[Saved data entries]

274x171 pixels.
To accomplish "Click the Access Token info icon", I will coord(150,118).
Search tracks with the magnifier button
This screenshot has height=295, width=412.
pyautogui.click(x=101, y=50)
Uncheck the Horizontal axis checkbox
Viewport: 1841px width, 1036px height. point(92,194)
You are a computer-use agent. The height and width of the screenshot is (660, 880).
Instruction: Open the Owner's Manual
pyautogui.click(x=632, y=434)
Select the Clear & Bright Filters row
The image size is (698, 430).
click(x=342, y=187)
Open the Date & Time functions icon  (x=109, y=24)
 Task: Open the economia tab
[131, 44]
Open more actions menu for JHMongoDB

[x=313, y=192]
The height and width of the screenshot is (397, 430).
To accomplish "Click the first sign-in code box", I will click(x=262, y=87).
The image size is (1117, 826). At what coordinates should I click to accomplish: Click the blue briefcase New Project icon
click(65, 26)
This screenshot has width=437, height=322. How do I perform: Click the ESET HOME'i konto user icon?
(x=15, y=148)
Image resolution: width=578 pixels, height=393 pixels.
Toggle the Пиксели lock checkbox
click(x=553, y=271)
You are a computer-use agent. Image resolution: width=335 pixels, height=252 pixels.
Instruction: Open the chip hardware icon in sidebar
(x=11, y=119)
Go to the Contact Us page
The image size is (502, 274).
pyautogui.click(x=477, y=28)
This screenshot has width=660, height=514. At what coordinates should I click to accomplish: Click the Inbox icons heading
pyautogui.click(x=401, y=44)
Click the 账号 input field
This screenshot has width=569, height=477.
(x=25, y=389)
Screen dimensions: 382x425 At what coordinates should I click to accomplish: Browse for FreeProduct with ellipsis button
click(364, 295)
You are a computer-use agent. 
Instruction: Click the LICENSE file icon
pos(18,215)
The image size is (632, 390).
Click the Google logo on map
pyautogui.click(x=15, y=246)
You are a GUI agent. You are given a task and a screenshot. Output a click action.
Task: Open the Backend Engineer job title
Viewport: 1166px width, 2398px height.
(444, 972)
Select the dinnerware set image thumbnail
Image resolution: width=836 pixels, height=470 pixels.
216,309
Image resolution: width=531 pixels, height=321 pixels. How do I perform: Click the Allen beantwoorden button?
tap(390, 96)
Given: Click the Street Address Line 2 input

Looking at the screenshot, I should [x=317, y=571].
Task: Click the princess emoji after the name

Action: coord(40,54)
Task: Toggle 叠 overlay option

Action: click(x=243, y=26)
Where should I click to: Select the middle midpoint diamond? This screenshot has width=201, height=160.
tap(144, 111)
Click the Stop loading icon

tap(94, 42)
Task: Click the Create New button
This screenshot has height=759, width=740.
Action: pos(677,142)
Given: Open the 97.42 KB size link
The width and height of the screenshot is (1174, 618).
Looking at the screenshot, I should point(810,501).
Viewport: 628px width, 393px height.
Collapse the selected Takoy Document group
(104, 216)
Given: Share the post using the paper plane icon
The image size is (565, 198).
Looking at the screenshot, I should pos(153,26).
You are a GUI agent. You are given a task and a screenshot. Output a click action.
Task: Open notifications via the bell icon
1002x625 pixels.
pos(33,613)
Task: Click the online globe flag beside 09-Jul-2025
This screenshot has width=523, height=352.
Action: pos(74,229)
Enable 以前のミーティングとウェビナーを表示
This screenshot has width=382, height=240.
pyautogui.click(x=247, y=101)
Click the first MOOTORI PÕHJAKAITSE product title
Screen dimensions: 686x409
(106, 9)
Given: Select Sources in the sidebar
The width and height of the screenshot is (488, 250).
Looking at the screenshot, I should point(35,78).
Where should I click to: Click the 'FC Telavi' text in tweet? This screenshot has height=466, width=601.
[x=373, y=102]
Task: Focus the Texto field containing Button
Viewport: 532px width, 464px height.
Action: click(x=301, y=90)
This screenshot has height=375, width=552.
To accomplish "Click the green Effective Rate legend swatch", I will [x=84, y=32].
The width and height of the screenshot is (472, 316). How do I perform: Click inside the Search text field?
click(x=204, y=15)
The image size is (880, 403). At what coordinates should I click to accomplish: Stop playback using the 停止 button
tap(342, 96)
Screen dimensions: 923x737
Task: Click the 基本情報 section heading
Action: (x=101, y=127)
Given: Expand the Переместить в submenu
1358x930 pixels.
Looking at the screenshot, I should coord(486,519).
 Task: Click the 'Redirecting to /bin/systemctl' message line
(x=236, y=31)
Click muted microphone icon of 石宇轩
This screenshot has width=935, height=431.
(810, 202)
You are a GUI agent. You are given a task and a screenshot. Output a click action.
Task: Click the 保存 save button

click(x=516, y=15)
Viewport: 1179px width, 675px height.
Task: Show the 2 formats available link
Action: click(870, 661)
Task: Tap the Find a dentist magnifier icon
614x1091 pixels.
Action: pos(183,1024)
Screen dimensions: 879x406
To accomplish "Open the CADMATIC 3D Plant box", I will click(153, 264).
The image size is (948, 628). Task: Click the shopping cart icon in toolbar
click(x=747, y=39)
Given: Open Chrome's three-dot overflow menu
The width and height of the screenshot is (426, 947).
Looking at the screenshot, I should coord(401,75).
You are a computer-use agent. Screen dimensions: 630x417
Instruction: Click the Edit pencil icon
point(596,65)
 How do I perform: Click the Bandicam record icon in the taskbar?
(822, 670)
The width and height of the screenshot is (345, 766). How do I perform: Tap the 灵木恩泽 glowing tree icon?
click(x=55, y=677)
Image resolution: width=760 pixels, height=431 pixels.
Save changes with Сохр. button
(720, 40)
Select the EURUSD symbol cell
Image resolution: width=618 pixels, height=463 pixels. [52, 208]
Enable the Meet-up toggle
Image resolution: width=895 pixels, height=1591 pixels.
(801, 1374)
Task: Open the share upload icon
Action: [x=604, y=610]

**What to do:** All records must be repeated exactly, with none skipped.

**Exercise output:**
274x171 pixels.
To accomplish "Click the Access Token info icon", I will coord(150,118).
Search tracks with the magnifier button
This screenshot has height=295, width=412.
pyautogui.click(x=101, y=50)
Uncheck the Horizontal axis checkbox
Viewport: 1841px width, 1036px height. point(92,194)
You are a computer-use agent. The height and width of the screenshot is (660, 880).
Instruction: Open the Owner's Manual
pyautogui.click(x=632, y=434)
Select the Clear & Bright Filters row
The image size is (698, 430).
click(x=342, y=187)
Open the Date & Time functions icon  (x=109, y=24)
 Task: Open the economia tab
[131, 44]
Open more actions menu for JHMongoDB

[x=313, y=192]
The height and width of the screenshot is (397, 430).
To accomplish "Click the first sign-in code box", I will click(x=262, y=87).
The image size is (1117, 826). At what coordinates should I click to accomplish: Click the blue briefcase New Project icon
click(65, 26)
This screenshot has width=437, height=322. How do I perform: Click the ESET HOME'i konto user icon?
(x=15, y=148)
Image resolution: width=578 pixels, height=393 pixels.
Toggle the Пиксели lock checkbox
click(x=553, y=271)
You are a computer-use agent. Image resolution: width=335 pixels, height=252 pixels.
Instruction: Open the chip hardware icon in sidebar
(x=11, y=119)
Go to the Contact Us page
The image size is (502, 274).
pyautogui.click(x=477, y=28)
This screenshot has width=660, height=514. At what coordinates should I click to accomplish: Click the Inbox icons heading
pyautogui.click(x=401, y=44)
Click the 账号 input field
This screenshot has width=569, height=477.
(x=25, y=389)
Screen dimensions: 382x425 At what coordinates should I click to accomplish: Browse for FreeProduct with ellipsis button
click(364, 295)
You are a computer-use agent. 
Instruction: Click the LICENSE file icon
pos(18,215)
The image size is (632, 390).
Click the Google logo on map
pyautogui.click(x=15, y=246)
You are a GUI agent. You are given a task and a screenshot. Output a click action.
Task: Open the Backend Engineer job title
Viewport: 1166px width, 2398px height.
(444, 972)
Select the dinnerware set image thumbnail
Image resolution: width=836 pixels, height=470 pixels.
216,309
Image resolution: width=531 pixels, height=321 pixels. How do I perform: Click the Allen beantwoorden button?
tap(390, 96)
Given: Click the Street Address Line 2 input

Looking at the screenshot, I should [x=317, y=571].
Task: Click the princess emoji after the name

Action: coord(40,54)
Task: Toggle 叠 overlay option

Action: click(x=243, y=26)
Where should I click to: Select the middle midpoint diamond? This screenshot has width=201, height=160.
tap(144, 111)
Click the Stop loading icon

tap(94, 42)
Task: Click the Create New button
This screenshot has height=759, width=740.
Action: pos(677,142)
Given: Open the 97.42 KB size link
The width and height of the screenshot is (1174, 618).
Looking at the screenshot, I should point(810,501).
Viewport: 628px width, 393px height.
Collapse the selected Takoy Document group
(104, 216)
Given: Share the post using the paper plane icon
The image size is (565, 198).
Looking at the screenshot, I should pos(153,26).
You are a GUI agent. You are given a task and a screenshot. Output a click action.
Task: Open notifications via the bell icon
1002x625 pixels.
pos(33,613)
Task: Click the online globe flag beside 09-Jul-2025
This screenshot has width=523, height=352.
Action: pos(74,229)
Enable 以前のミーティングとウェビナーを表示
This screenshot has width=382, height=240.
pyautogui.click(x=247, y=101)
Click the first MOOTORI PÕHJAKAITSE product title
Screen dimensions: 686x409
(106, 9)
Given: Select Sources in the sidebar
The width and height of the screenshot is (488, 250).
Looking at the screenshot, I should point(35,78).
Where should I click to: Click the 'FC Telavi' text in tweet? This screenshot has height=466, width=601.
[x=373, y=102]
Task: Focus the Texto field containing Button
Viewport: 532px width, 464px height.
Action: click(x=301, y=90)
This screenshot has height=375, width=552.
To accomplish "Click the green Effective Rate legend swatch", I will [x=84, y=32].
The width and height of the screenshot is (472, 316). How do I perform: Click inside the Search text field?
click(x=204, y=15)
The image size is (880, 403). At what coordinates should I click to accomplish: Stop playback using the 停止 button
tap(342, 96)
Screen dimensions: 923x737
Task: Click the 基本情報 section heading
Action: (x=101, y=127)
Given: Expand the Переместить в submenu
1358x930 pixels.
Looking at the screenshot, I should coord(486,519).
 Task: Click the 'Redirecting to /bin/systemctl' message line
(x=236, y=31)
Click muted microphone icon of 石宇轩
This screenshot has width=935, height=431.
(810, 202)
You are a GUI agent. You are given a task and a screenshot. Output a click action.
Task: Click the 保存 save button

click(x=516, y=15)
Viewport: 1179px width, 675px height.
Task: Show the 2 formats available link
Action: click(870, 661)
Task: Tap the Find a dentist magnifier icon
614x1091 pixels.
Action: pos(183,1024)
Screen dimensions: 879x406
To accomplish "Open the CADMATIC 3D Plant box", I will click(153, 264).
The image size is (948, 628). Task: Click the shopping cart icon in toolbar
click(x=747, y=39)
Given: Open Chrome's three-dot overflow menu
The width and height of the screenshot is (426, 947).
Looking at the screenshot, I should coord(401,75).
You are a computer-use agent. Screen dimensions: 630x417
Instruction: Click the Edit pencil icon
point(596,65)
 How do I perform: Click the Bandicam record icon in the taskbar?
(822, 670)
The width and height of the screenshot is (345, 766). How do I perform: Tap the 灵木恩泽 glowing tree icon?
click(x=55, y=677)
Image resolution: width=760 pixels, height=431 pixels.
Save changes with Сохр. button
(720, 40)
Select the EURUSD symbol cell
Image resolution: width=618 pixels, height=463 pixels. [52, 208]
Enable the Meet-up toggle
Image resolution: width=895 pixels, height=1591 pixels.
(801, 1374)
Task: Open the share upload icon
Action: [x=604, y=610]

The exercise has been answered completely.